■ The task: Copy out the records below with every "How do I perform" swapped for "How can I carry out" and nothing else altered. Leave the pictures out of your answer.

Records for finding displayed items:
↓↓↓
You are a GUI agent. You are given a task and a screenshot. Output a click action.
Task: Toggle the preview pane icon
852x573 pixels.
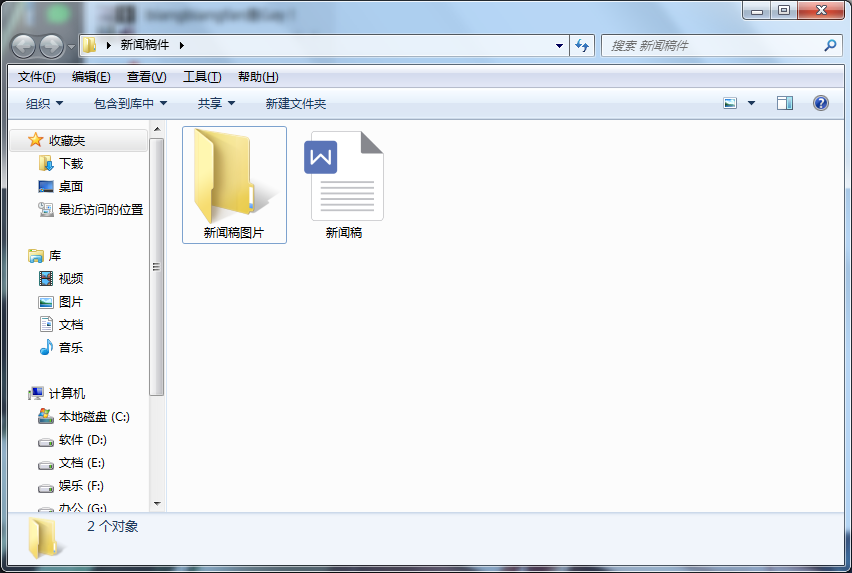coord(785,103)
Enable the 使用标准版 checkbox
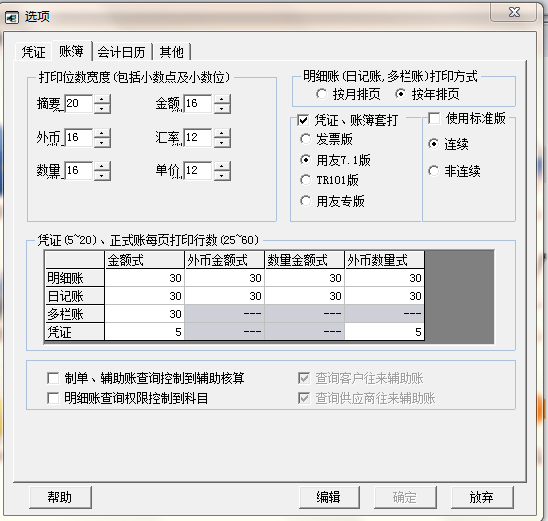The width and height of the screenshot is (548, 521). pyautogui.click(x=434, y=118)
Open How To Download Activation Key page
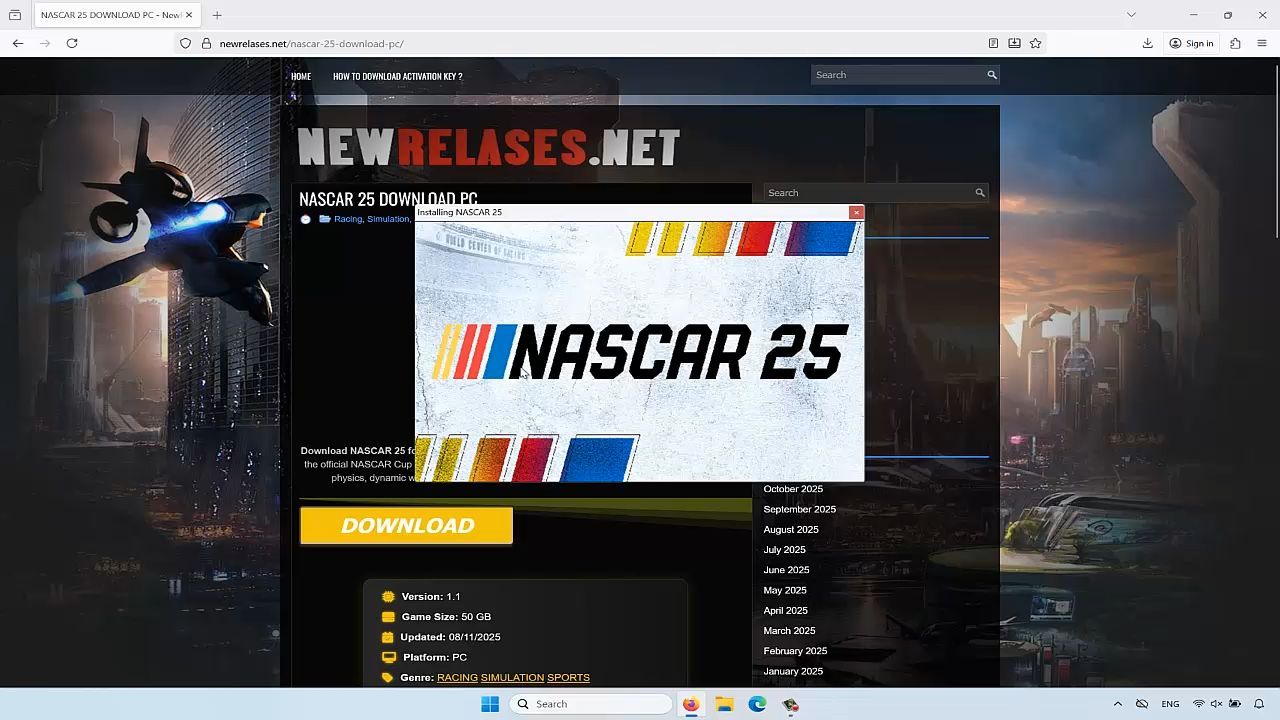Image resolution: width=1280 pixels, height=720 pixels. pyautogui.click(x=397, y=76)
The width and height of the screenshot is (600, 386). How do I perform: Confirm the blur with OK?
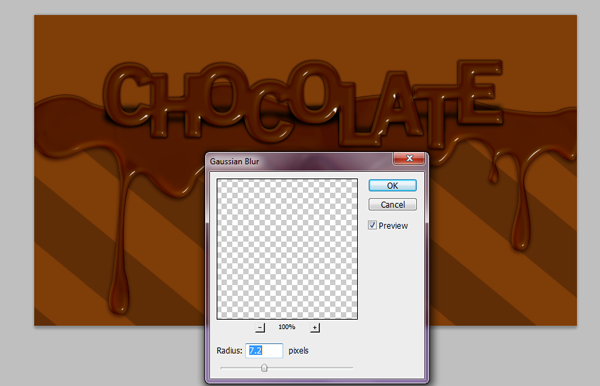pos(392,186)
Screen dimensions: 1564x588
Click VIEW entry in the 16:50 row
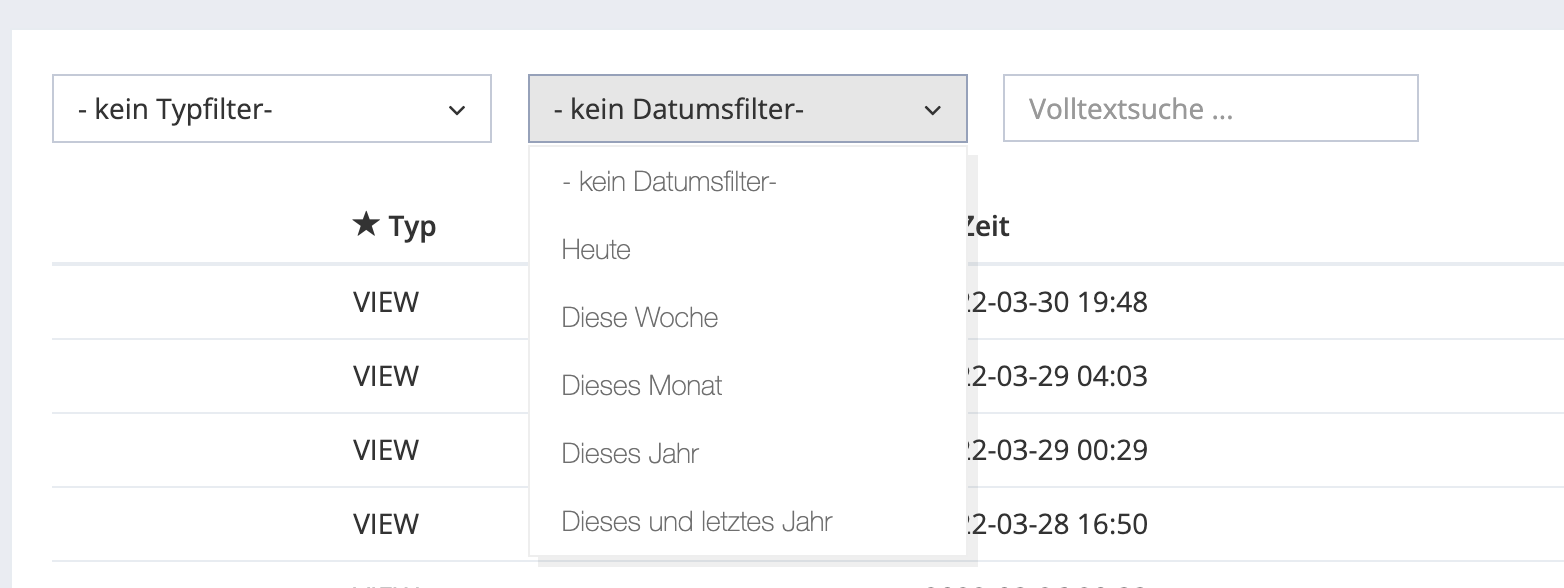(386, 524)
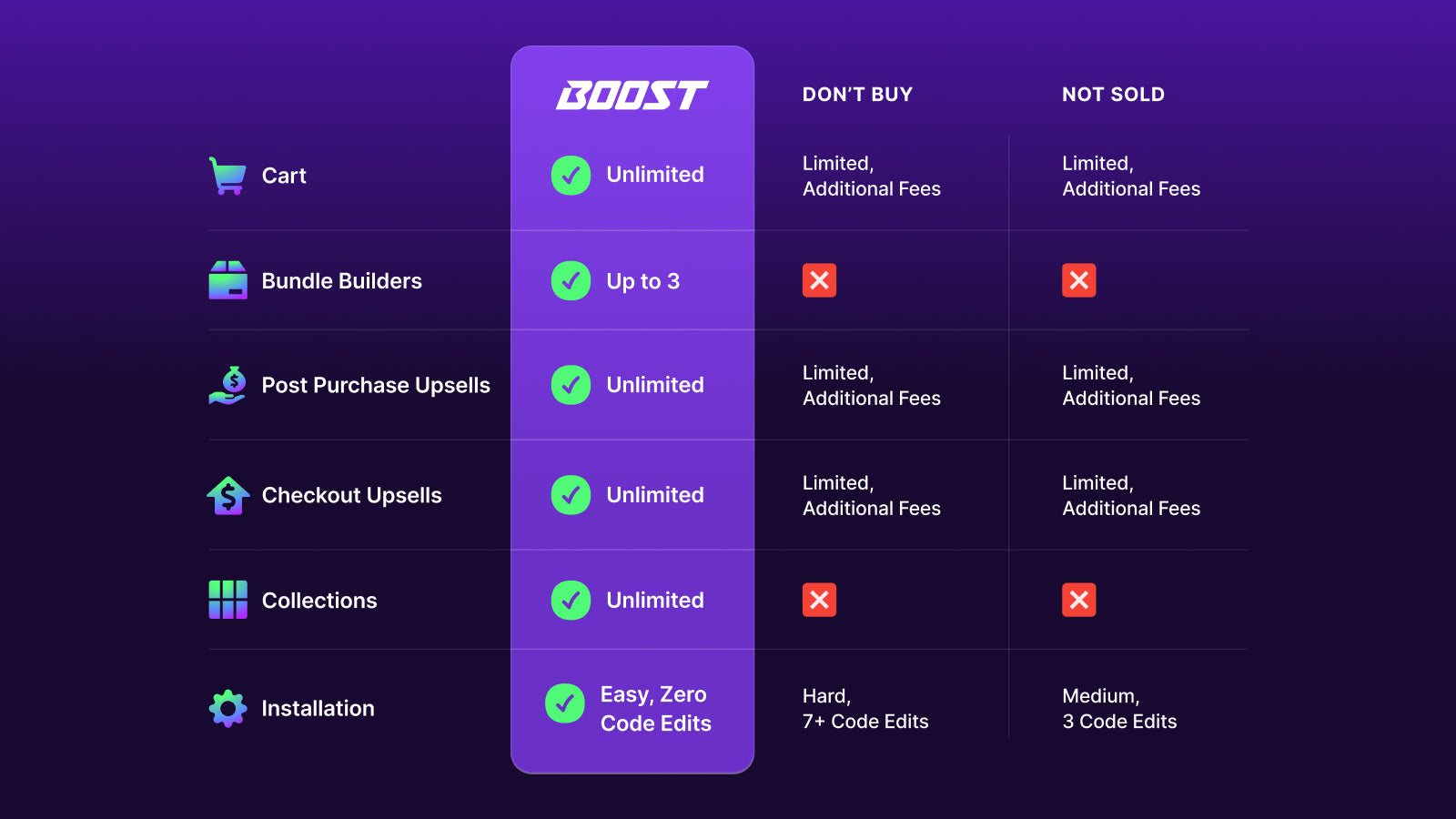Click the green checkmark beside Up to 3
Image resolution: width=1456 pixels, height=819 pixels.
click(571, 281)
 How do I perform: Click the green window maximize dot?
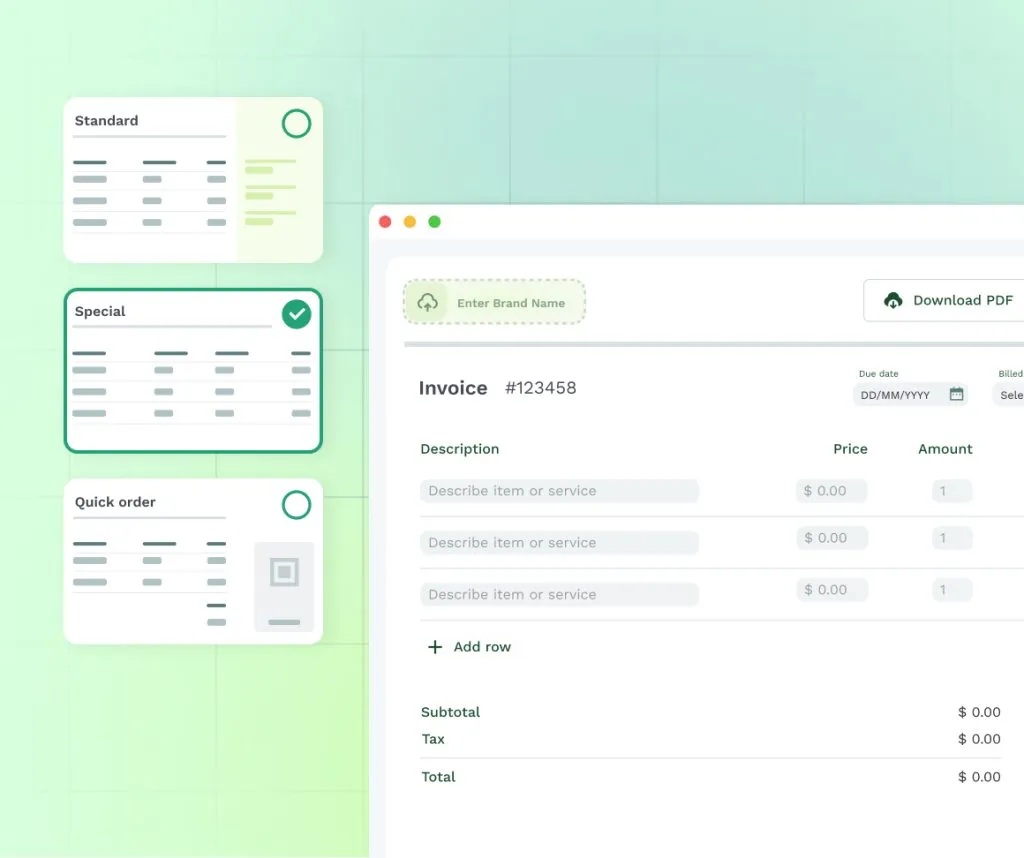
↑↑↑
■ Reply:
You are a GUI agent. You are given a task and a screenshot. Output a click action.
Task: Toggle the preview pane icon
852x573 pixels.
coord(785,103)
Enable the 使用标准版 checkbox
The width and height of the screenshot is (548, 521). pyautogui.click(x=434, y=118)
Open How To Download Activation Key page
Image resolution: width=1280 pixels, height=720 pixels. pyautogui.click(x=397, y=76)
The width and height of the screenshot is (600, 386). How can I carry out: Confirm the blur with OK?
pos(392,186)
Screen dimensions: 1564x588
Click VIEW entry in the 16:50 row
(386, 524)
Click the green checkmark beside Up to 3
Image resolution: width=1456 pixels, height=819 pixels.
click(571, 281)
 How can I carry out: Click the green window maximize dot?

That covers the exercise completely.